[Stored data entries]
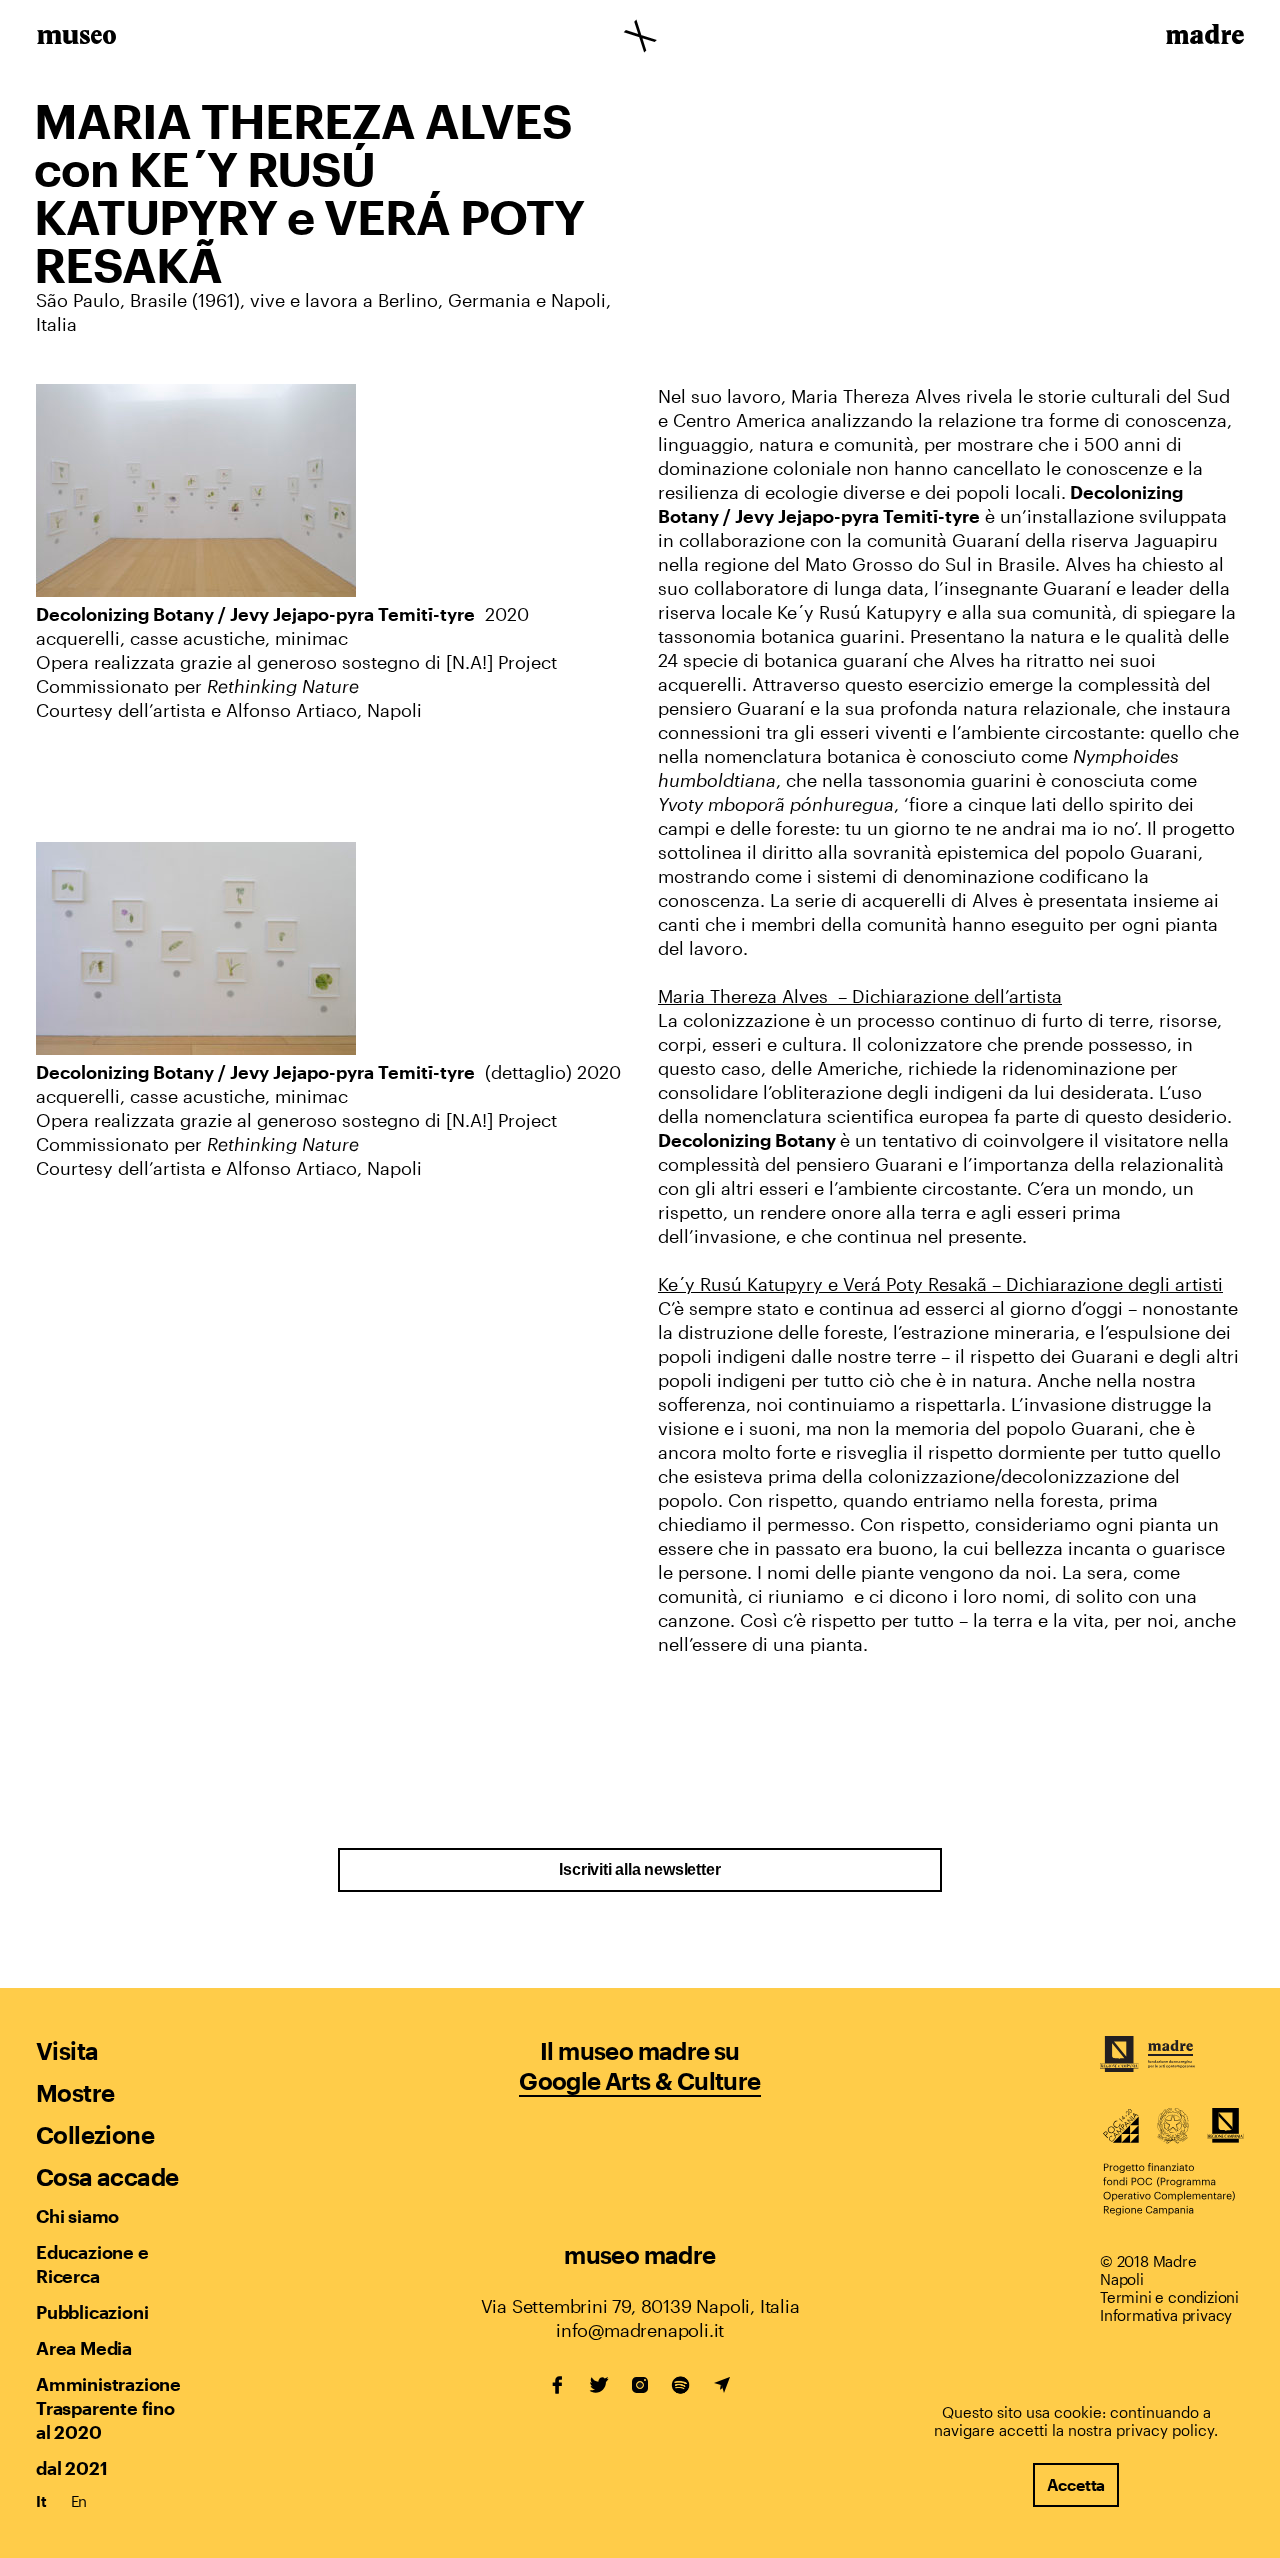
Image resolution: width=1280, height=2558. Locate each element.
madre (1203, 38)
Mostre (75, 2092)
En (79, 2501)
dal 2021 (71, 2468)
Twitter (599, 2385)
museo (76, 38)
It (41, 2501)
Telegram (722, 2385)
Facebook (558, 2385)
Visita (67, 2050)
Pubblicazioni (92, 2312)
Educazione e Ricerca (92, 2264)
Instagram (640, 2385)
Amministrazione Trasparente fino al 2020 (108, 2408)
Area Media (84, 2348)
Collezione (95, 2134)
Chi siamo (77, 2216)
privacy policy (1165, 2430)
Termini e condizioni (1169, 2297)
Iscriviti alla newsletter (639, 1869)
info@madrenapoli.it (640, 2330)
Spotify (681, 2385)
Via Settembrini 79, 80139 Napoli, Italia (640, 2306)
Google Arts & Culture (639, 2080)
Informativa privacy (1166, 2315)
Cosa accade (107, 2176)
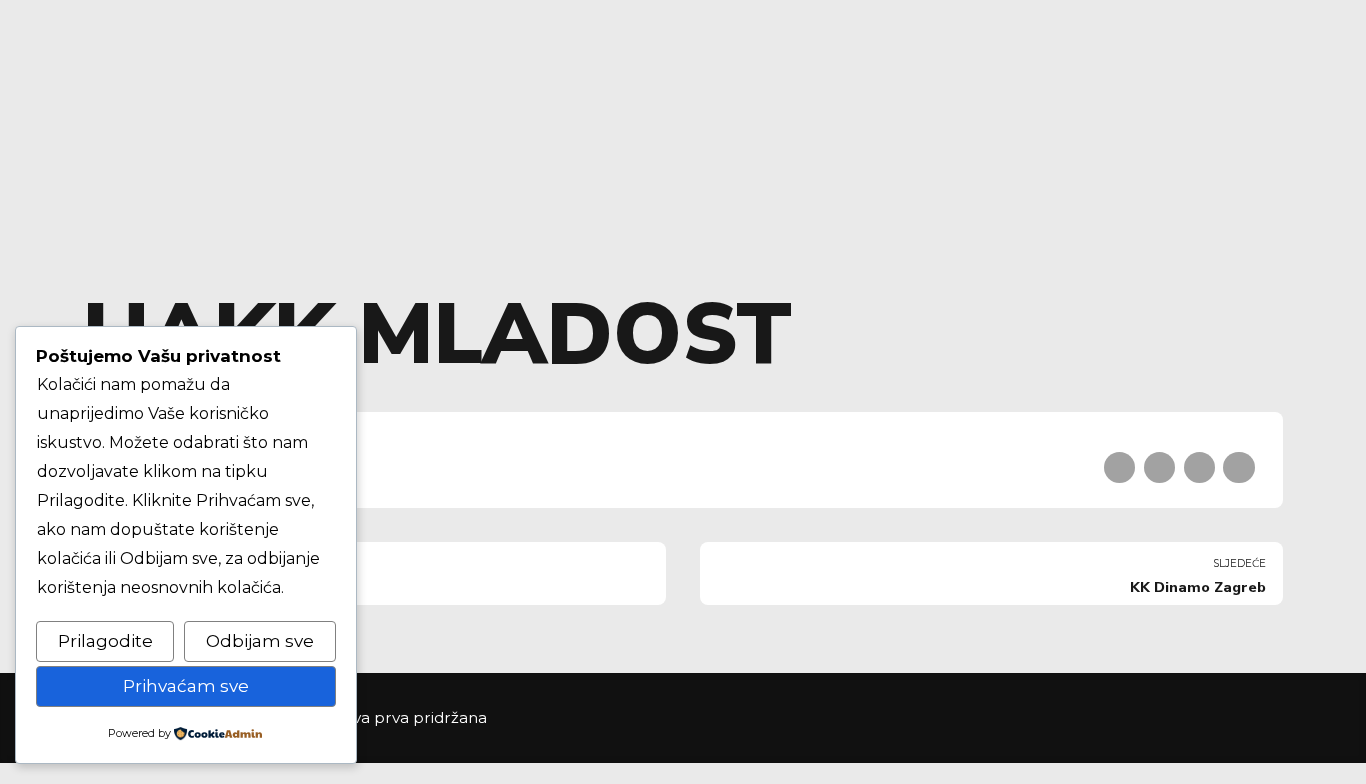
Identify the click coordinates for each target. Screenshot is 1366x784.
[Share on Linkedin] (1199, 467)
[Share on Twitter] (1159, 467)
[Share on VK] (1238, 467)
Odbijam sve (260, 641)
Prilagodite (105, 641)
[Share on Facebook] (1119, 467)
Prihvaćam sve (186, 686)
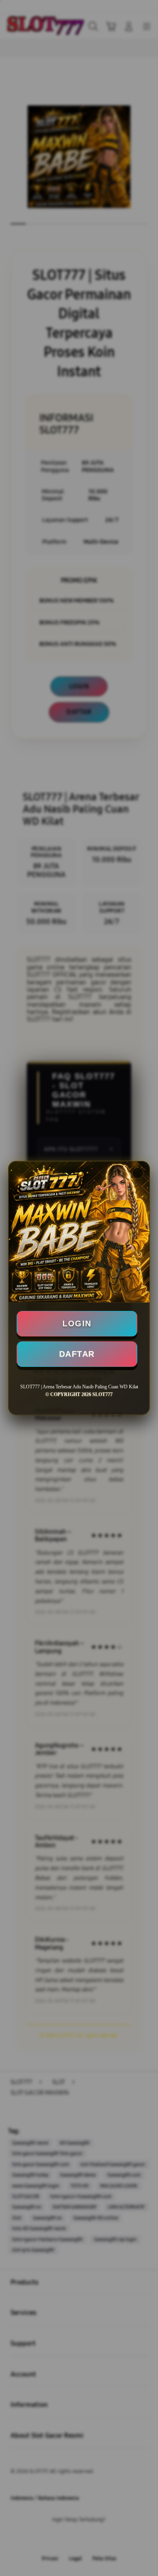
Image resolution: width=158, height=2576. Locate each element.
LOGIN (77, 1323)
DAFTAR (77, 1353)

▶ **Goal of the exercise**: Please retype the records above exactly, but leave out any pictures.

▶ **Task response**:
Image resolution: width=1280, height=2558. Locate each element.
madre (1203, 38)
Mostre (75, 2092)
En (79, 2501)
dal 2021 (71, 2468)
Twitter (599, 2385)
museo (76, 38)
It (41, 2501)
Telegram (722, 2385)
Facebook (558, 2385)
Visita (67, 2050)
Pubblicazioni (92, 2312)
Educazione e Ricerca (92, 2264)
Instagram (640, 2385)
Amministrazione Trasparente fino al 2020 (108, 2408)
Area Media (84, 2348)
Collezione (95, 2134)
Chi siamo (77, 2216)
privacy policy (1165, 2430)
Termini e condizioni (1169, 2297)
Iscriviti alla newsletter (639, 1869)
info@madrenapoli.it (640, 2330)
Spotify (681, 2385)
Via Settembrini 79, 80139 Napoli, Italia (640, 2306)
Google Arts & Culture (639, 2080)
Informativa privacy (1166, 2315)
Cosa accade (107, 2176)
Identify the click coordinates for each target. Screenshot is 1366x784.
[Share on Linkedin] (1199, 467)
[Share on Twitter] (1159, 467)
[Share on VK] (1238, 467)
Odbijam sve (260, 641)
Prilagodite (105, 641)
[Share on Facebook] (1119, 467)
Prihvaćam sve (186, 686)
Image resolution: width=158, height=2576. Locate each element.
LOGIN (77, 1323)
DAFTAR (77, 1353)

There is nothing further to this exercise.